*Поставленная задача A*:
Воспроизведите без изменений строки записей от строки, содержащей «Task: Click the three-dot menu icon», до конца записей, причем обе границы входят в диапазон. Изображения в ответ не включайте.

*Фрагмент для чтения*:

Я подписываюсь почти под каждой строчкой восьмой главы, так и названной «Объяснение»: речь-то идет ровно о моем поколении, ибо Зиминой в 2004 году 36 лет, как и мне, грешному. Весь наш эсхатологизм, все фантазии о конце мира — они оттого, что мы принадлежим к последнему поколению советской интеллигенции; на наших глазах рухнул искусственный, умышленный мир. И начался другой, с его реальными, весьма низменными проблемами. Никогда ни в одной стране мира — если не считать Франции 1789 года — не происходило за последние триста лет столь масштабного краха: даже в Германии после краха рейха не было такого (и то сказать, обе Германии через двадцать лет после рейха весьма прочно стояли на ногах — а как выглядим мы через двадцать лет после апрельского Пленума 1985 года?). Нельзя жить в мире, не управляемом ни одной закономерностью, кроме рейтинга. Нельзя жить среди людей, озабоченных, по слову Москвиной, только тем, чтобы растащить по своим норкам гниющие остатки былого величия. Особенно нельзя тем, кто сформировался при советской власти с искренней верой в некоторые незыблемые законы. Тут ужасна, конечно (хотя и прекрасна по-своему), роль шестидесятников — тех, кто некоторое время умудрялся примирять социализм и человеческое лицо. Мы росли на этой культуре. Героиня Москвиной в детстве поет Окуджаву и мечтает улыбнуться перед расстрелом. Официальная советская культура была невыносимо фальшива — но была ведь и неофициальная, тоже советская. Как жить в новом мире, в котором ничего нет, кроме цинизма, бездарности и эсхатологического мышления, людям, которые выросли в расчете на совершенно другие критерии? Я не идеализирую застоя, в нем хватало мерзостей, — но мы ведь застали последних представителей настоящей России, застали преемственность! Как ни кинь, советская Россия по отношению к досоветской была все-таки преемственна: это было крайнее, но последовательное развитие ее мечтаний, страхов и надежд. Ленин — органически русская фигура, да и Сталин, если вспомнить Грозного, не вовсе нам чужой… Но вот то, что началось после них, — оно не лучше и не хуже; оно — другое. Не случайно едва ли не главное событие в романе Москвиной — смерть бабушки, которая учила героиню собирать грибы, играть в дурачки, вышивать, всех любить, все прощать… Мы — последние из «совка», а бабушки наши были — последние из той России; отсюда и наша преемственность. Отсюда — и двойственность отношения к Богу, столь явная у Александры Зиминой:

она умеет его любить, ей это дано. Но вот взаимности его — уже не чувствует. «О Господи, если бы я это знала, видела и чувствовала наверное, как знаешь, видишь и чувствуешь землю, воздух, солнце, воду… Не могу я постоянно и неистово любить то, что невидимо и запредельно. …Я должна любить Бога, описанного в Главной книге, — Бога, который меня не любит. Это возможно, но это надрыв, мучение, унизительный труд, сложный самообман, чьи ресурсы не бесконечны. Оказывается, мне надо заслужить любовь, стать какой-то тихой, чистенькой дурочкой без поступков, но притом все время каяться и просить прощения, каяться и просить прощения. Как хотите, я в это не помещаюсь».

Единицы данных
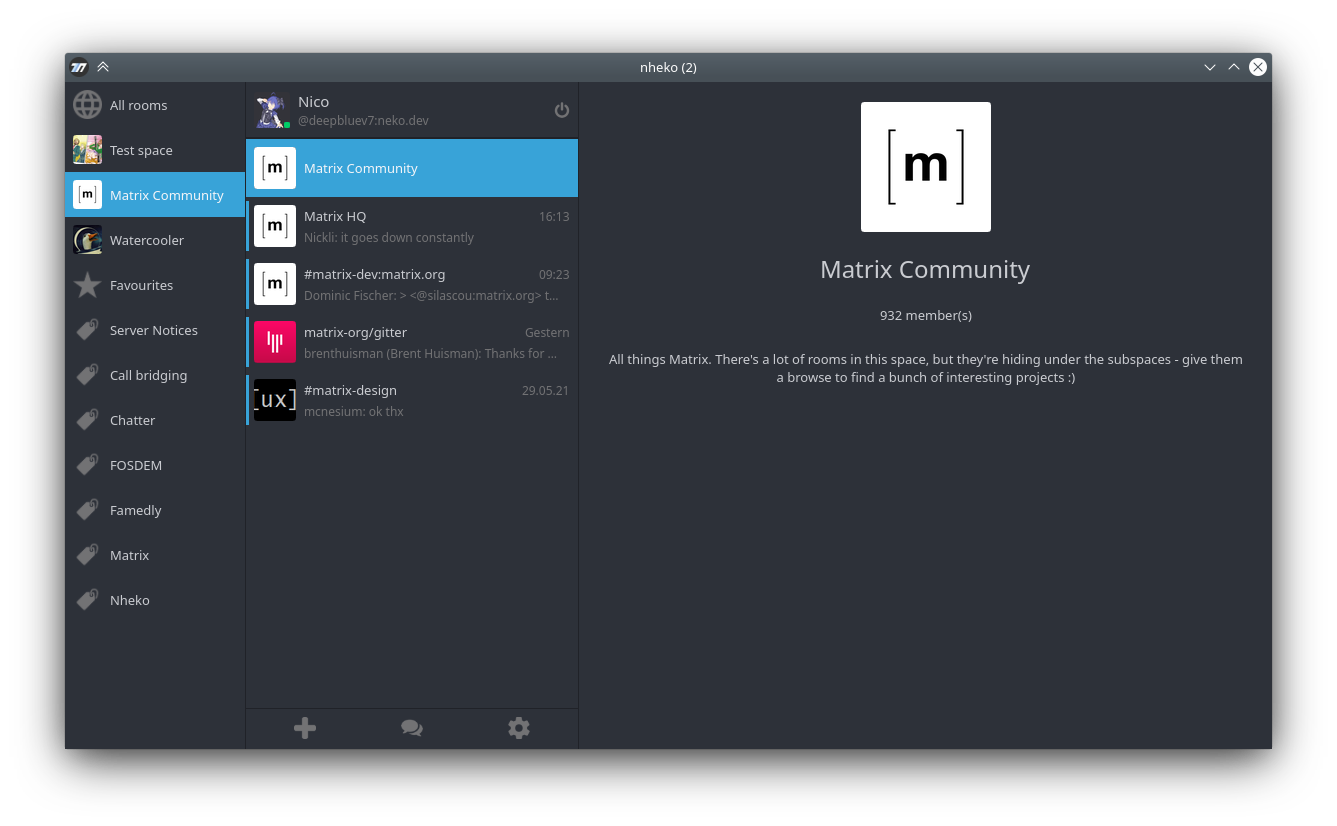Viewport: 1337px width, 826px height.
Task: Maximize window using the up chevron
Action: [x=1234, y=67]
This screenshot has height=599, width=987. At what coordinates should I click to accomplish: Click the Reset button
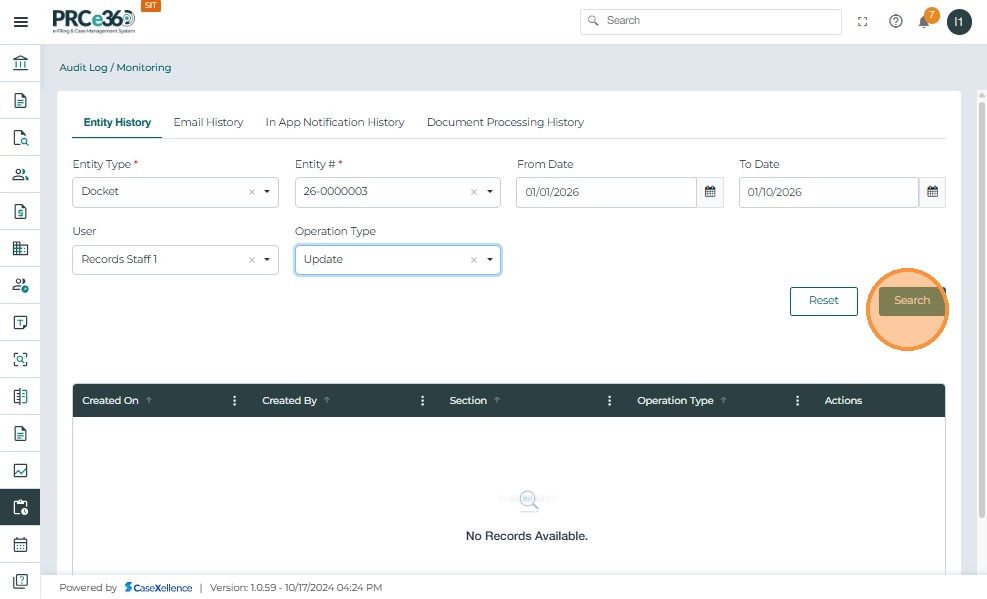(823, 301)
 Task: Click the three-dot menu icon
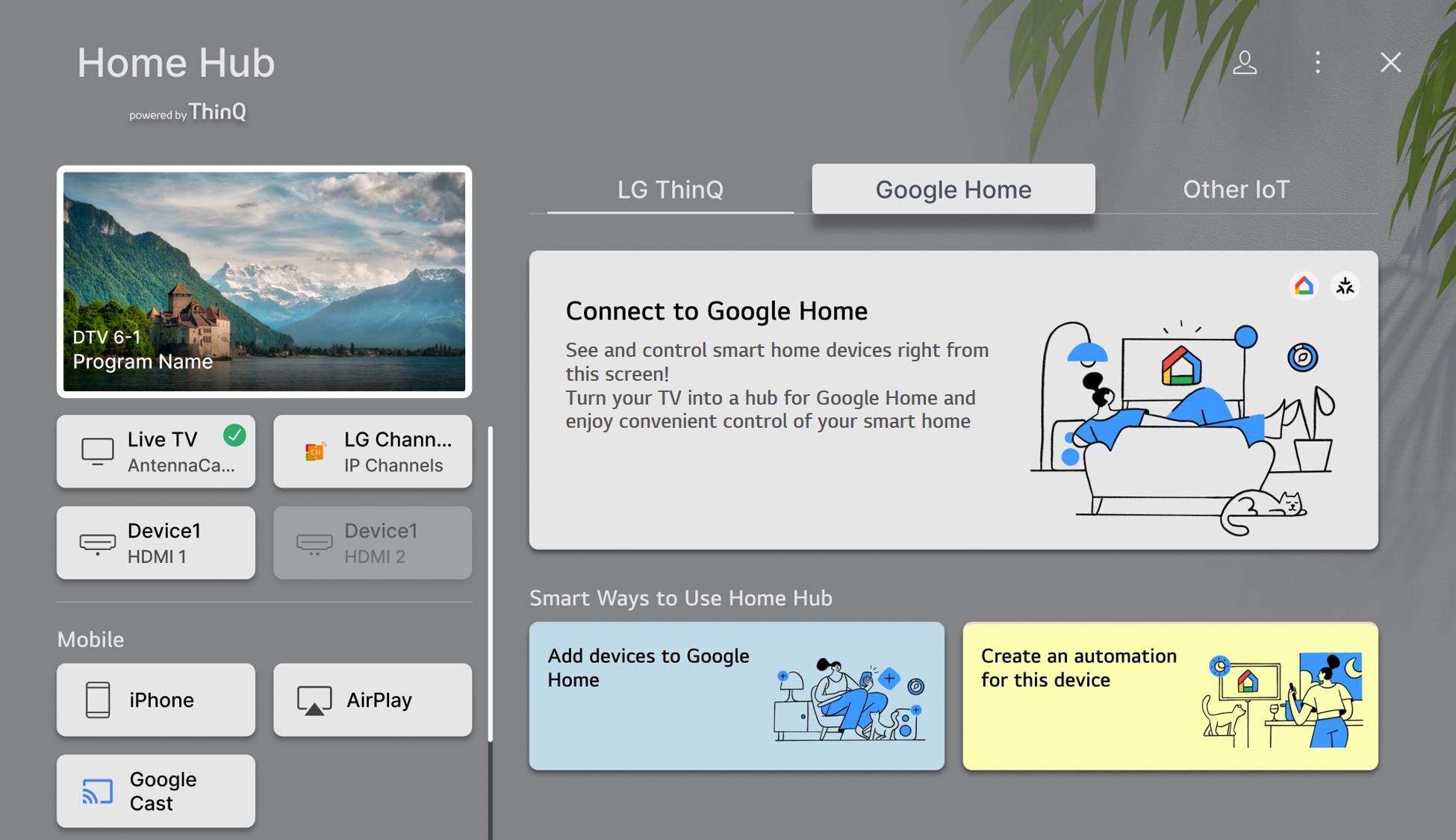(x=1319, y=62)
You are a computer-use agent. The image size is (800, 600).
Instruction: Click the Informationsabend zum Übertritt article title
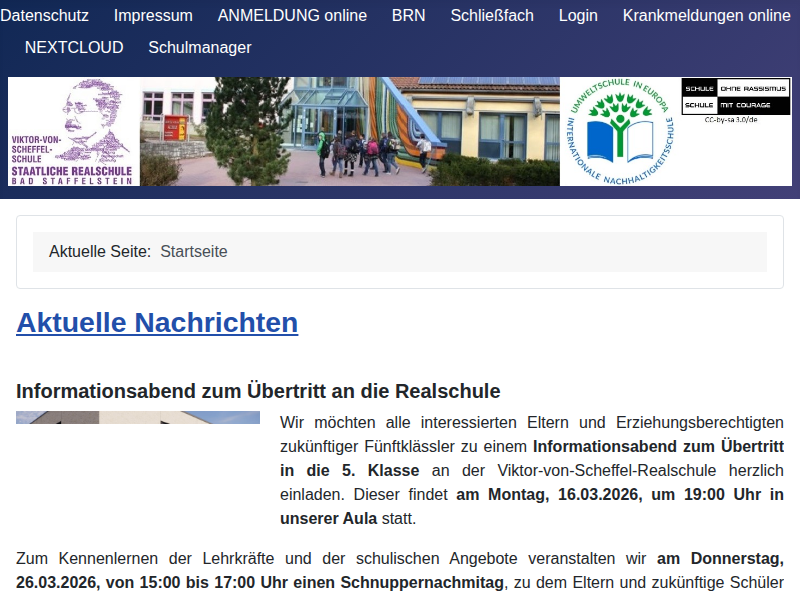point(258,390)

*Поставленная задача B*:
Переведите на английский язык предложение из фрагмента о романе Москвиной: «Нельзя жить в мире, не управляемом ни одной закономерностью, кроме рейтинга».

*Образец ответа A*:
 Task: Click the three-dot menu icon
(x=1319, y=62)
You are a computer-use agent. The image size is (800, 600).
Instruction: Click the Informationsabend zum Übertritt article title
point(258,390)

*Образец ответа B*:
It is impossible to live in a world governed by no law other than ratings.